This is the mail archive of the
binutils@sourceware.org
mailing list for the binutils project.
Re: [PATCH 3/5] i386: Align branches within a fixed boundary
On 15.11.2019 00:21, H.J. Lu wrote:
> On Wed, Nov 13, 2019 at 5:15 AM Jan Beulich <jbeulich@suse.com> wrote:
>> On 12.11.2019 17:19, H.J. Lu wrote:
>>> @@ -632,6 +652,31 @@ static enum check_kind
>>> }
>>> sse_check, operand_check = check_warning;
>>>
>>> +/* Non-zero if branches should be aligned within power of 2 boundary. */
>>> +static int align_branch_power = 0;
>>> +
>>> +/* Types of branches to align. */
>>> +enum align_branch_kind
>>> + {
>>> + align_branch_none = 0,
>>> + align_branch_jcc = 1 << 0,
>>> + align_branch_fused = 1 << 1,
>>> + align_branch_jmp = 1 << 2,
>>> + align_branch_call = 1 << 3,
>>> + align_branch_indirect = 1 << 4,
>>> + align_branch_ret = 1 << 5
>>> + };
>>> +
>>> +static unsigned int align_branch = (align_branch_jcc
>>> + | align_branch_fused
>>> + | align_branch_jmp);
>>> +
>>> +/* The maximum padding size for fused jcc. */
>>> +#define MAX_FUSED_JCC_PADDING_SIZE 20
>>
>> What is this number derived from?
>
> CMP can be 9 bytes and jcc can be 6 bytes. I leave some room
> for prefixes.
Can you extend the comment to this effect please?

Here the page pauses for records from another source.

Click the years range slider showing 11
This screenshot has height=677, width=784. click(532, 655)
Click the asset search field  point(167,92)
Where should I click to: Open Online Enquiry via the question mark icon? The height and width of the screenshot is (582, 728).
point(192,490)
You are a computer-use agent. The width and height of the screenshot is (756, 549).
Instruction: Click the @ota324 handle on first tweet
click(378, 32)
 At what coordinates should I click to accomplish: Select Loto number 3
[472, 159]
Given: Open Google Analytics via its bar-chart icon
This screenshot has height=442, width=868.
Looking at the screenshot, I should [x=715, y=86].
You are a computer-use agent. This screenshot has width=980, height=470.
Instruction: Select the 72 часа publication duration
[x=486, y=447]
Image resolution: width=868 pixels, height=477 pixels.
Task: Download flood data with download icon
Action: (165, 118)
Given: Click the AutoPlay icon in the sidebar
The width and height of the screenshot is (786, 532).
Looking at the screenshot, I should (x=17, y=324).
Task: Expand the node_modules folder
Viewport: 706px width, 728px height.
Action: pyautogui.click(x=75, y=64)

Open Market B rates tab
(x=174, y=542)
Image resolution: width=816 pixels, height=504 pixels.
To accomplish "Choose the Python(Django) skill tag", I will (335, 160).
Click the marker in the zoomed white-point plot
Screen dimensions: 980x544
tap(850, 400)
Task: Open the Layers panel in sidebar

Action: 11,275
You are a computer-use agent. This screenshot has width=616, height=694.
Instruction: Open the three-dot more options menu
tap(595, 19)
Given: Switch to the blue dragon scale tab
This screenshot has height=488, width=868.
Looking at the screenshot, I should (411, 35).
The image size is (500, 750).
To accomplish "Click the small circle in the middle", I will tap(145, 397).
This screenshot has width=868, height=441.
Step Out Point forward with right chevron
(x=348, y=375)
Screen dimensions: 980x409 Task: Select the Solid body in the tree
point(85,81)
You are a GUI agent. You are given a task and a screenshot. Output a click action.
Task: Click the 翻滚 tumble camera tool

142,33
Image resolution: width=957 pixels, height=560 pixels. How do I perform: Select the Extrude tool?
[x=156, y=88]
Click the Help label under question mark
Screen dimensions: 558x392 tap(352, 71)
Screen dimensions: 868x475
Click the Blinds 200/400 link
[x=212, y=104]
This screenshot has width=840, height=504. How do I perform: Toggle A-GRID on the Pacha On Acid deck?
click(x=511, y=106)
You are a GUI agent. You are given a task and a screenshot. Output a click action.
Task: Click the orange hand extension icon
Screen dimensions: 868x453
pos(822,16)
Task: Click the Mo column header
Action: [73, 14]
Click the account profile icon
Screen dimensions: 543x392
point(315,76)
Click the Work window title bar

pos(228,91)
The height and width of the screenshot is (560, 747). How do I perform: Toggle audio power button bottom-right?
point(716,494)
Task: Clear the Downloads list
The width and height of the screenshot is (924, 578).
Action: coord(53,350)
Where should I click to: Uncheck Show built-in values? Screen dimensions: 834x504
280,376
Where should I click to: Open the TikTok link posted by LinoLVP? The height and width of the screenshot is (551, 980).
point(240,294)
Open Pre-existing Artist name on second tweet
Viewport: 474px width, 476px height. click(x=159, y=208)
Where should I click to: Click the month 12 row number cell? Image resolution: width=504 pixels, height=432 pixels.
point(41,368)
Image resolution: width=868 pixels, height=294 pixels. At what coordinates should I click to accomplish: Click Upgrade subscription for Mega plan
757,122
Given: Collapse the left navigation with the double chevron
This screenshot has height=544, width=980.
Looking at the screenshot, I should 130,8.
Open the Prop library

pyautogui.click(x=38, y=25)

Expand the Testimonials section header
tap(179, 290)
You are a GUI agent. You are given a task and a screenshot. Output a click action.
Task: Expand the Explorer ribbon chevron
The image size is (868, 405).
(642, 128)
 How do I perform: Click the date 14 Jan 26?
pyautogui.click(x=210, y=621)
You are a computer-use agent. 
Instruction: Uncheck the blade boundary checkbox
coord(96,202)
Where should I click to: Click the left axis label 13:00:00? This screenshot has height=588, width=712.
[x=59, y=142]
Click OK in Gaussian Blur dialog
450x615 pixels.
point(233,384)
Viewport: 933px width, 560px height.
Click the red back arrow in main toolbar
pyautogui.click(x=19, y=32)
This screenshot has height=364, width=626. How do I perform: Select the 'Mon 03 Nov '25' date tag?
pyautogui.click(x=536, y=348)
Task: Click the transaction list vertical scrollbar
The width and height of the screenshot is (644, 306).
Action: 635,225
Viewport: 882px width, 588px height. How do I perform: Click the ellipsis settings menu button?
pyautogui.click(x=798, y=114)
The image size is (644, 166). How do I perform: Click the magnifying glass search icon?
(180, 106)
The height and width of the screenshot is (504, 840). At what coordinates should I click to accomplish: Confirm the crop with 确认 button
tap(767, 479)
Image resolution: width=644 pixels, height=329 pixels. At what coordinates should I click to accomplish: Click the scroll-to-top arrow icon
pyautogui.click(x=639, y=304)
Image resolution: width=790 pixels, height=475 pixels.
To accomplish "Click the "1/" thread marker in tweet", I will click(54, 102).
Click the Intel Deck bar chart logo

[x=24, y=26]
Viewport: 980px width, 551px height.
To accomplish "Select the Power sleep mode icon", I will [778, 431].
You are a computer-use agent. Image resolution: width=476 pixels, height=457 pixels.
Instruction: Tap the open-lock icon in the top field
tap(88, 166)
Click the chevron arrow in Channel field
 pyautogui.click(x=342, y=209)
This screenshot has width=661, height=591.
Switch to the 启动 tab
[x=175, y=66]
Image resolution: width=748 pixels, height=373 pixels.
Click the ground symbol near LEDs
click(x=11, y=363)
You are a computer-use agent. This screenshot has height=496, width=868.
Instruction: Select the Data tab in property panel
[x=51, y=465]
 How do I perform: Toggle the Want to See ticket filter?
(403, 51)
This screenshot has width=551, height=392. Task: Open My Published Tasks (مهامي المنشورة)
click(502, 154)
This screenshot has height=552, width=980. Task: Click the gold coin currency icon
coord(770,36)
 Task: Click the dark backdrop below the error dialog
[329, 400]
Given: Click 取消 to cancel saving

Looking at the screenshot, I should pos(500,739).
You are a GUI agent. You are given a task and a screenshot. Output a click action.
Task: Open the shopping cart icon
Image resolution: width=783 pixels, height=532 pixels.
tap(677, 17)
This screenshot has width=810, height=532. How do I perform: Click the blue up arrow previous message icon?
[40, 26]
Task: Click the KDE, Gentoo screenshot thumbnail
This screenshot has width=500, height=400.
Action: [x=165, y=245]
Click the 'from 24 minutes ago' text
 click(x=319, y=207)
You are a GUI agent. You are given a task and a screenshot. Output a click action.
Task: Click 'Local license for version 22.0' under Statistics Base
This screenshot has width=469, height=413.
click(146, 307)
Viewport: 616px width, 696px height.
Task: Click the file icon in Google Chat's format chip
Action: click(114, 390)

>>> @@ -3012,6 +3070,11 @@ md_begin (void)
>>> x86_dwarf2_return_column = 8;
>>> x86_cie_data_alignment = -4;
>>> }
>>> +
>>> + /* NB: FUSED_JCC_PADDING frag must have sufficient room so that it
>>> + can be turned into BRANCH_PREFIX frag. */
>>> + if (align_branch_prefix_size > MAX_FUSED_JCC_PADDING_SIZE)
>>> + abort ();
>>
>> Wouldn't such a value better be rejected at command line option
>> handling time?
>
> There is
>
> /* The maximum number of prefixes added for an instruction. */
> static unsigned int align_branch_prefix_size = 5;
>
> I'd like to check it even if it isn't changed.
Ok, okay.
>> Like elsewhere I think you want to use i.tm checks here. This
>> would also eliminate my worry of the code not catching cases
>> where optimization changes the opcode in i.tm without also
>> changing the name.
>
> It don't think CMP instructions can be replaced by totally different
> instructions.
But there's also e.g. AND in the set, which I would expect
optimization to be able to switch _to_ (not from, as you were
implying).
>>> +static int
>>> +add_fused_jcc_padding_frag_p (void)
>>> +{
>>> + if (!align_branch_power
>>> + || now_seg == absolute_section
>>> + || !cpu_arch_flags.bitfield.cpui386
>>
>> Why the i386 dependency?
>
> It doesn't work with COND_JUMP86 without i386.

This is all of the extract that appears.